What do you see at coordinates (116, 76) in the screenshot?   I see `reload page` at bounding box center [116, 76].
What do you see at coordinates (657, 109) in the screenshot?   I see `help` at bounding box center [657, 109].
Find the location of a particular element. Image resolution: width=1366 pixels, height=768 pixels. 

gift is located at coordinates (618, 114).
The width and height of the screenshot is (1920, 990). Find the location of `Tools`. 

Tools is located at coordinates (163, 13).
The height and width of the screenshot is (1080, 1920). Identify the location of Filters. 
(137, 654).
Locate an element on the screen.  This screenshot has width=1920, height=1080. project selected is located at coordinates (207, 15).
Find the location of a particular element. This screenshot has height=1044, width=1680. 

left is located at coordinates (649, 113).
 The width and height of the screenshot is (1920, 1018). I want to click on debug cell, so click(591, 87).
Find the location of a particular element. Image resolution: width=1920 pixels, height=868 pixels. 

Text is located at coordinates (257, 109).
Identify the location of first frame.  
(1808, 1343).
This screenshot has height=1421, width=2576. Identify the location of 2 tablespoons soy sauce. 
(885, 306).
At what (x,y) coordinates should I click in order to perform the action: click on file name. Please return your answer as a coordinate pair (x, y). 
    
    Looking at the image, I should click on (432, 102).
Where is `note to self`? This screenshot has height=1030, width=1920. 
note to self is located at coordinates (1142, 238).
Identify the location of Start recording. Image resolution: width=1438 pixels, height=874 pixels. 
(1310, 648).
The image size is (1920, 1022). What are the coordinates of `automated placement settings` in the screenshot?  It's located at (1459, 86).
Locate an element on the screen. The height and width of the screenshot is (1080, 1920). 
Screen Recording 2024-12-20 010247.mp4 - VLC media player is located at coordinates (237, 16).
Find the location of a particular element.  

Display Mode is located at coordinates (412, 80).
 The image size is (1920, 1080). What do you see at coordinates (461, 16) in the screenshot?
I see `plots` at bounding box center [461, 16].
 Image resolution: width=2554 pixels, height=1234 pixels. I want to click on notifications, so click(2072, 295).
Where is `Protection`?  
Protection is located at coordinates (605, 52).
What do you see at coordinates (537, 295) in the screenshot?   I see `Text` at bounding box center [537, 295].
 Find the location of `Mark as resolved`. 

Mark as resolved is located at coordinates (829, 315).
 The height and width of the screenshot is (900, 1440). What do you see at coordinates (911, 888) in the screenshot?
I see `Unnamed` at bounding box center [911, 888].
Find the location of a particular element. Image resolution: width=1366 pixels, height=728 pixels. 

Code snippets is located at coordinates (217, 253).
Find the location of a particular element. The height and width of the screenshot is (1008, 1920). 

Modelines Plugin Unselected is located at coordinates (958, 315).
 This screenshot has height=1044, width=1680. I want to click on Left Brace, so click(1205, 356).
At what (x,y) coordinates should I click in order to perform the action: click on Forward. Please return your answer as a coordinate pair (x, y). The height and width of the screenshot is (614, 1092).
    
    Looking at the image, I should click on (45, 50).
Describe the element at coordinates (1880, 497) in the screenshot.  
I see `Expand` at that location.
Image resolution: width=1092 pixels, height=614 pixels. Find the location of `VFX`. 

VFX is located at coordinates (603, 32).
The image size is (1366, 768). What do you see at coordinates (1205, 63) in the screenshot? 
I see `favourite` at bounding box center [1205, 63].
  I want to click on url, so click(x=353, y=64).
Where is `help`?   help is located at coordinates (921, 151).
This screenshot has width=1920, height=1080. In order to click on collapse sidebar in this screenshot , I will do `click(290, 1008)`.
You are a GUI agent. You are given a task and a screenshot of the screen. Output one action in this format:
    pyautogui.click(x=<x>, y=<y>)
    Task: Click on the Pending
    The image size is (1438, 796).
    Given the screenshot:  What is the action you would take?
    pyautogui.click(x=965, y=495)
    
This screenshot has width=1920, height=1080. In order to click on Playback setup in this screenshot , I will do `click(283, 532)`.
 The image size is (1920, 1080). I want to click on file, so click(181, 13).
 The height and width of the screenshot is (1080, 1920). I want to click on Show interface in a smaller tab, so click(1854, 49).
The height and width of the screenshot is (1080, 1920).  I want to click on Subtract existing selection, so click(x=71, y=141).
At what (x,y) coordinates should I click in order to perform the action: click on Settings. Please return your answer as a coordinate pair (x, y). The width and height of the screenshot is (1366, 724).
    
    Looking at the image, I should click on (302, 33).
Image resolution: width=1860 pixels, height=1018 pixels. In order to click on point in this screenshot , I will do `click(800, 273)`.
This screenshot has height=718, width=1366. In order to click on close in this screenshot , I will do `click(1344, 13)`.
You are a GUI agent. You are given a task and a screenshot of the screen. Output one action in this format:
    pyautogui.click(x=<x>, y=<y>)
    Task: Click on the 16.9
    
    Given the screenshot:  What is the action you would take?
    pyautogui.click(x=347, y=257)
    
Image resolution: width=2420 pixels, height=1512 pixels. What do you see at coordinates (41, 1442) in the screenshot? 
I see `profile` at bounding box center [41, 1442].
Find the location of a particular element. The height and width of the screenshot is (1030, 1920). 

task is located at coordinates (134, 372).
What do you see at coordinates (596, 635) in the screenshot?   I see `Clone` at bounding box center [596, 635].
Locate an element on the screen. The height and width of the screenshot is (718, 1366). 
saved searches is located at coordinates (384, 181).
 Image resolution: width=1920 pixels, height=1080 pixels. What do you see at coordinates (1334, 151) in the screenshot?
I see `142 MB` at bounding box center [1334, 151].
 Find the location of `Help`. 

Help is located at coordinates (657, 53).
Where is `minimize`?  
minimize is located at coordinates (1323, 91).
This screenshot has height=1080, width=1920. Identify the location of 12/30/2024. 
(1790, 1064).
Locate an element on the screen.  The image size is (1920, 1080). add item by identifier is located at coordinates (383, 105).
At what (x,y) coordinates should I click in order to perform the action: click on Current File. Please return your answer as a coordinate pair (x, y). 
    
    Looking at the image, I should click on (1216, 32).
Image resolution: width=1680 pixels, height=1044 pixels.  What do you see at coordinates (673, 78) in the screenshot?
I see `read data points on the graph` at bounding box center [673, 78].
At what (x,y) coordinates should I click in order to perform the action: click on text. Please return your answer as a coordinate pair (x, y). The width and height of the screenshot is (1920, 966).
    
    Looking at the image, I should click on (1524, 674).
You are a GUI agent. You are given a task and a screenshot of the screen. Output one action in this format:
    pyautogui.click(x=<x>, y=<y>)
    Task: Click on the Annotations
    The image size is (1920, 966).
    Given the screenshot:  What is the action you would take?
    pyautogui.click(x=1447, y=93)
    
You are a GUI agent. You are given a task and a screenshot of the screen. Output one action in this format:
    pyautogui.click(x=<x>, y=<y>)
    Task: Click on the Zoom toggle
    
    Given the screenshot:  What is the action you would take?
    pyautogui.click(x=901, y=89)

● **Prompt**
Format every item above as a numbered list, one entry per line, leaving out the blank lines.

● **Correct result**
1. What do you see at coordinates (116, 76) in the screenshot?   I see `reload page` at bounding box center [116, 76].
2. What do you see at coordinates (657, 109) in the screenshot?   I see `help` at bounding box center [657, 109].
3. Find the location of a particular element. Image resolution: width=1366 pixels, height=768 pixels. 
4. gift is located at coordinates (618, 114).
5. The width and height of the screenshot is (1920, 990). Find the location of `Tools`. 
6. Tools is located at coordinates (163, 13).
7. The height and width of the screenshot is (1080, 1920). Identify the location of Filters. 
8. (137, 654).
9. Locate an element on the screen.  This screenshot has width=1920, height=1080. project selected is located at coordinates (207, 15).
10. Find the location of a particular element. This screenshot has height=1044, width=1680. 
11. left is located at coordinates (649, 113).
12.  The width and height of the screenshot is (1920, 1018). I want to click on debug cell, so click(591, 87).
13. Find the location of a particular element. Image resolution: width=1920 pixels, height=868 pixels. 
14. Text is located at coordinates (257, 109).
15. Identify the location of first frame.  
16. (1808, 1343).
17. This screenshot has height=1421, width=2576. Identify the location of 2 tablespoons soy sauce. 
18. (885, 306).
19. At what (x,y) coordinates should I click in order to perform the action: click on file name. Please return your answer as a coordinate pair (x, y). 
20.     Looking at the image, I should click on (432, 102).
21. Where is `note to self`? This screenshot has height=1030, width=1920. 
22. note to self is located at coordinates (1142, 238).
23. Identify the location of Start recording. Image resolution: width=1438 pixels, height=874 pixels. 
24. (1310, 648).
25. The image size is (1920, 1022). What are the coordinates of `automated placement settings` in the screenshot?  It's located at (1459, 86).
26. Locate an element on the screen. The height and width of the screenshot is (1080, 1920). 
27. Screen Recording 2024-12-20 010247.mp4 - VLC media player is located at coordinates (237, 16).
28. Find the location of a particular element.  
29. Display Mode is located at coordinates (412, 80).
30.  The image size is (1920, 1080). What do you see at coordinates (461, 16) in the screenshot?
31. I see `plots` at bounding box center [461, 16].
32.  Image resolution: width=2554 pixels, height=1234 pixels. I want to click on notifications, so click(2072, 295).
33. Where is `Protection`?  
34. Protection is located at coordinates (605, 52).
35. What do you see at coordinates (537, 295) in the screenshot?   I see `Text` at bounding box center [537, 295].
36.  Find the location of `Mark as resolved`. 
37. Mark as resolved is located at coordinates (829, 315).
38.  The height and width of the screenshot is (900, 1440). What do you see at coordinates (911, 888) in the screenshot?
39. I see `Unnamed` at bounding box center [911, 888].
40. Find the location of a particular element. Image resolution: width=1366 pixels, height=728 pixels. 
41. Code snippets is located at coordinates (217, 253).
42. Find the location of a particular element. The height and width of the screenshot is (1008, 1920). 
43. Modelines Plugin Unselected is located at coordinates (958, 315).
44.  This screenshot has height=1044, width=1680. I want to click on Left Brace, so click(1205, 356).
45. At what (x,y) coordinates should I click in order to perform the action: click on Forward. Please return your answer as a coordinate pair (x, y). The height and width of the screenshot is (614, 1092).
46.     Looking at the image, I should click on (45, 50).
47. Describe the element at coordinates (1880, 497) in the screenshot.  
48. I see `Expand` at that location.
49. Image resolution: width=1092 pixels, height=614 pixels. Find the location of `VFX`. 
50. VFX is located at coordinates (603, 32).
51. The image size is (1366, 768). What do you see at coordinates (1205, 63) in the screenshot? 
52. I see `favourite` at bounding box center [1205, 63].
53.   I want to click on url, so click(x=353, y=64).
54. Where is `help`?   help is located at coordinates (921, 151).
55. This screenshot has width=1920, height=1080. In order to click on collapse sidebar in this screenshot , I will do `click(290, 1008)`.
56. You are a GUI agent. You are given a task and a screenshot of the screen. Output one action in this format:
57.     pyautogui.click(x=<x>, y=<y>)
58.     Task: Click on the Pending
59.     The image size is (1438, 796).
60.     Given the screenshot:  What is the action you would take?
61.     pyautogui.click(x=965, y=495)
62. This screenshot has width=1920, height=1080. In order to click on Playback setup in this screenshot , I will do `click(283, 532)`.
63.  The image size is (1920, 1080). I want to click on file, so click(181, 13).
64.  The height and width of the screenshot is (1080, 1920). I want to click on Show interface in a smaller tab, so click(1854, 49).
65. The height and width of the screenshot is (1080, 1920).  I want to click on Subtract existing selection, so click(x=71, y=141).
66. At what (x,y) coordinates should I click in order to perform the action: click on Settings. Please return your answer as a coordinate pair (x, y). The width and height of the screenshot is (1366, 724).
67.     Looking at the image, I should click on (302, 33).
68. Image resolution: width=1860 pixels, height=1018 pixels. In order to click on point in this screenshot , I will do `click(800, 273)`.
69. This screenshot has height=718, width=1366. In order to click on close in this screenshot , I will do `click(1344, 13)`.
70. You are a GUI agent. You are given a task and a screenshot of the screen. Output one action in this format:
71.     pyautogui.click(x=<x>, y=<y>)
72.     Task: Click on the 16.9
73.     Given the screenshot:  What is the action you would take?
74.     pyautogui.click(x=347, y=257)
75. Image resolution: width=2420 pixels, height=1512 pixels. What do you see at coordinates (41, 1442) in the screenshot? 
76. I see `profile` at bounding box center [41, 1442].
77. Find the location of a particular element. The height and width of the screenshot is (1030, 1920). 
78. task is located at coordinates (134, 372).
79. What do you see at coordinates (596, 635) in the screenshot?   I see `Clone` at bounding box center [596, 635].
80. Locate an element on the screen. The height and width of the screenshot is (718, 1366). 
81. saved searches is located at coordinates (384, 181).
82.  Image resolution: width=1920 pixels, height=1080 pixels. What do you see at coordinates (1334, 151) in the screenshot?
83. I see `142 MB` at bounding box center [1334, 151].
84.  Find the location of `Help`. 
85. Help is located at coordinates (657, 53).
86. Where is `minimize`?  
87. minimize is located at coordinates (1323, 91).
88. This screenshot has height=1080, width=1920. Identify the location of 12/30/2024. 
89. (1790, 1064).
90. Locate an element on the screen.  The image size is (1920, 1080). add item by identifier is located at coordinates (383, 105).
91. At what (x,y) coordinates should I click in order to perform the action: click on Current File. Please return your answer as a coordinate pair (x, y). 
92.     Looking at the image, I should click on (1216, 32).
93. Image resolution: width=1680 pixels, height=1044 pixels.  What do you see at coordinates (673, 78) in the screenshot?
94. I see `read data points on the graph` at bounding box center [673, 78].
95. At what (x,y) coordinates should I click in order to perform the action: click on text. Please return your answer as a coordinate pair (x, y). The width and height of the screenshot is (1920, 966).
96.     Looking at the image, I should click on (1524, 674).
97. You are a GUI agent. You are given a task and a screenshot of the screen. Output one action in this format:
98.     pyautogui.click(x=<x>, y=<y>)
99.     Task: Click on the Annotations
100.     The image size is (1920, 966).
101.     Given the screenshot:  What is the action you would take?
102.     pyautogui.click(x=1447, y=93)
103. You are a GUI agent. You are given a task and a screenshot of the screen. Output one action in this format:
104.     pyautogui.click(x=<x>, y=<y>)
105.     Task: Click on the Zoom toggle
106.     Given the screenshot:  What is the action you would take?
107.     pyautogui.click(x=901, y=89)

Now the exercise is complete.